[[ Provided text open ]]
I just saw my EP at Cleveland Clinic on Monday and we discussed using aspirin or coumadin to prevent stroke from afib. I am currently taking 325mg aspirin but he is considering changing it. He said they assign you a risk number to determine which medicine you should be on. If your risk is 0 it's aspirin, 1 can be either depending on patient and physician preference, and 2 or over is coumadin. I have a number over two because of history of TIA but I am difficult to regulate on coumadin. So he suggested using Plavix combined with 81mg aspirin. He said it provides more protection than aspirin but not as much as coumadin. He will talk to my neurologist and see what he recommends. I am a 40 year old female who had valve repair and MAZE procedure at Cleveland 9 months ago. After my surgery because of a pericardial effusion I was taken off coumadin and left on aspirin even with arrhythmias. My afib is not constant right now. Hope this helps.
I can't answer your question but I had a PVI ablation for afib in February and have been on Warfarin for the past 2 months. When I went to get my initial IRN check, the nurse explained to me that there were different classes of drugs (I think 8) that worked on coagulation. Heparin was one, aspirin was another, then Coumadin/Warfarin, Plavix, etc. She explained that I had to be on the Warfarin and aspirin while healing because these were the drugs best suited to my condition.
[[ Provided text closed ]]
[[ Extracted information open ]]
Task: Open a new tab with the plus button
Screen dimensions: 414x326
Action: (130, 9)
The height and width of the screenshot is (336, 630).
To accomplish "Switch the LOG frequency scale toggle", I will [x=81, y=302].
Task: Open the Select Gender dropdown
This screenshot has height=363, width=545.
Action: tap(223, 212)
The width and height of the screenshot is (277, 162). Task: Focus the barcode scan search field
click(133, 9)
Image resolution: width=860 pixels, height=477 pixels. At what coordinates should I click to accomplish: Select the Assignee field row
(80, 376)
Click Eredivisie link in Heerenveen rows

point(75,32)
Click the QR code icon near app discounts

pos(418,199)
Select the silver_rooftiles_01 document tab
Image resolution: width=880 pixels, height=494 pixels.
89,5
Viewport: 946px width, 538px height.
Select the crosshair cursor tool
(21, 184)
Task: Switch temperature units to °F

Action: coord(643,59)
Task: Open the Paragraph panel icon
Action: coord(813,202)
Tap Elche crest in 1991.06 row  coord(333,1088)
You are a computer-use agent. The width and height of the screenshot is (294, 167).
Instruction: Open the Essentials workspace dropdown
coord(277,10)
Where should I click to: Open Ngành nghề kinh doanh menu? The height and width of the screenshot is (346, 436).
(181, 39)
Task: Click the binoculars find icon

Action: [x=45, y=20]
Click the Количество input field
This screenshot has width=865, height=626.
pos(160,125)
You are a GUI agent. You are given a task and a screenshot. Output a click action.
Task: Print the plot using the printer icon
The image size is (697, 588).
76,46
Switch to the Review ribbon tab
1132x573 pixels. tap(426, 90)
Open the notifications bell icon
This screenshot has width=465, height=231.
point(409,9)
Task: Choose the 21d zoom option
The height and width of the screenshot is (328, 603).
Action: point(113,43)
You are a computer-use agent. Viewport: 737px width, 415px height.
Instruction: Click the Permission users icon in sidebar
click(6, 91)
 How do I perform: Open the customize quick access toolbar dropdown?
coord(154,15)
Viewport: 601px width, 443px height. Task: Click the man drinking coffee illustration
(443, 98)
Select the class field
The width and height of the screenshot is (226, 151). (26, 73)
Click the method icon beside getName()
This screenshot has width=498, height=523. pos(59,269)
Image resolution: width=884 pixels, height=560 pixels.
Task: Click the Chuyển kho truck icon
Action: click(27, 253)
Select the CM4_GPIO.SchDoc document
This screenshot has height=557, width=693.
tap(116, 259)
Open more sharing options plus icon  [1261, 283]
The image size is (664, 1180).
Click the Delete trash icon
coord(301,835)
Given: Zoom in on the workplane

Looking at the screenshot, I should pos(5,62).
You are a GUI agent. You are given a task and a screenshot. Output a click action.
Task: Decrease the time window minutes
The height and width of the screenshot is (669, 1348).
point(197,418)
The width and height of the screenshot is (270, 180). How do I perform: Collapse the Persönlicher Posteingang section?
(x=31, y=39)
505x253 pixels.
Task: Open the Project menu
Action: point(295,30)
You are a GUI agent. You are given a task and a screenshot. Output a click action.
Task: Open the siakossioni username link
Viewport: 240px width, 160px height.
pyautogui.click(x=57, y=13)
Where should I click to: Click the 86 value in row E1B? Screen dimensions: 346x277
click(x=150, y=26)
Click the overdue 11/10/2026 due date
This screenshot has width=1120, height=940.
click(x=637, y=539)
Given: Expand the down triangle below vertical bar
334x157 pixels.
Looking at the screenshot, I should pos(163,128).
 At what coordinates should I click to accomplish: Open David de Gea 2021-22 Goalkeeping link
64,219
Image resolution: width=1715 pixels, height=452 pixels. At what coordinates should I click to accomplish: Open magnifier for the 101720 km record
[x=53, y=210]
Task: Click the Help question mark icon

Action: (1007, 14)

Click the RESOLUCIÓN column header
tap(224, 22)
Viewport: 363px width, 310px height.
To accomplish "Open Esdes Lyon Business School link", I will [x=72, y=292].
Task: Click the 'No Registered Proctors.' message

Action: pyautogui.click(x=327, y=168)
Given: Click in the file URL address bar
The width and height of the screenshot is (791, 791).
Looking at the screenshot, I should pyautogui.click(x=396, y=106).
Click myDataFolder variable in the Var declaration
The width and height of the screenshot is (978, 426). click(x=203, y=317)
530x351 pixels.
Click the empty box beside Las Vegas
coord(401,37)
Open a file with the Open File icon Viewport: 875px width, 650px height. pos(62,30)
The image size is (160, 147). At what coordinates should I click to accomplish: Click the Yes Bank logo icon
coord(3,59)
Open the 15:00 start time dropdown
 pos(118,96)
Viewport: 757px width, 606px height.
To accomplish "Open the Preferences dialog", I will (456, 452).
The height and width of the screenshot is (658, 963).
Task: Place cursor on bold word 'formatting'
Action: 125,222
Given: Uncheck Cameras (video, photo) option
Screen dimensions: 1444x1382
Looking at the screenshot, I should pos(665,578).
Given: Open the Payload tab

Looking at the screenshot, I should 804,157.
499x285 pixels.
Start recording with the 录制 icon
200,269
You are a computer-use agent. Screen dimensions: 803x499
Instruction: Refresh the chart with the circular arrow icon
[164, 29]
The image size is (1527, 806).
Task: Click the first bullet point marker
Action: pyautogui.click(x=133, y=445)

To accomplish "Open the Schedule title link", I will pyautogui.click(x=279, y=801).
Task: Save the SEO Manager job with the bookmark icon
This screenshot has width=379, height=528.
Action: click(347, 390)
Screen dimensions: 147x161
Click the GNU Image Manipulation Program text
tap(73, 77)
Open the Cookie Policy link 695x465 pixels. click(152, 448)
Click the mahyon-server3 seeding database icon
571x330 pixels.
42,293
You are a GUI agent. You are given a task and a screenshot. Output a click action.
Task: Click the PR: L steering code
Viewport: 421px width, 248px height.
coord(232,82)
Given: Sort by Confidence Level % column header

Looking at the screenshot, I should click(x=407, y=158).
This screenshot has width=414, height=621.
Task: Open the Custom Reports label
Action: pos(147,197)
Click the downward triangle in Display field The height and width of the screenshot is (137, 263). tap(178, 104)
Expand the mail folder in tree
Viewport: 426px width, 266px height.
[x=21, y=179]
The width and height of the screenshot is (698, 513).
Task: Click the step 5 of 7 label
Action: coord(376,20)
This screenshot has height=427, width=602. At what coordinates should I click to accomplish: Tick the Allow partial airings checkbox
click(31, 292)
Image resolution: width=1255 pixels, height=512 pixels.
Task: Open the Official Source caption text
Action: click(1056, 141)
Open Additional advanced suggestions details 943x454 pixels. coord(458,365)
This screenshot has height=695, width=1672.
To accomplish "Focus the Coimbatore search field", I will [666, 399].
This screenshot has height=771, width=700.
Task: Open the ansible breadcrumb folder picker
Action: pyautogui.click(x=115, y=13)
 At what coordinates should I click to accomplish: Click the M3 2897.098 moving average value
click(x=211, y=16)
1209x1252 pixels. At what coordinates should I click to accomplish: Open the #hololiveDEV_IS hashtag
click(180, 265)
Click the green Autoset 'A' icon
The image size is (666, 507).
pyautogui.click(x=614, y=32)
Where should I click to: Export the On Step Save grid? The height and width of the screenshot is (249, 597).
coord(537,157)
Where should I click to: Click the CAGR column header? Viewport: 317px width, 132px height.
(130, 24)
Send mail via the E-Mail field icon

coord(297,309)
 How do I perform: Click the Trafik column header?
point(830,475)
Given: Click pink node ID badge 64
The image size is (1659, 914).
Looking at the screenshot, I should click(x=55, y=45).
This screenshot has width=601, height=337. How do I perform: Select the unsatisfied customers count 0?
[[ Extracted information closed ]]
* [Work item]: Continue the forum posts about blood thinners for atrial fibrillation, starting right after their last sentence.

* [Your response]:
I also did a quick Google search and the first hit was a message on this message board that got the following answer from a doctor at the Cleveland Clinic. You may want to do the same search but here is the response from that post...
From ClevelandClinic; "There is currently no data whatsoever, showing benefit of plavix in stroke prevention in atrial fibrillation. The two current standards of care are aspirin and coumadin...with the later being undoubtably more effective in patients that can tolerae it. Alot of people have peripheral neuropathy and do perfectly well without falls. I usually prefer coumadin unless there is a definite risk. Any regimen that would attempt to use plavix, should at least include aspirin sine it is proven."
Also, are you seeing an EP or just a regular cardiologist?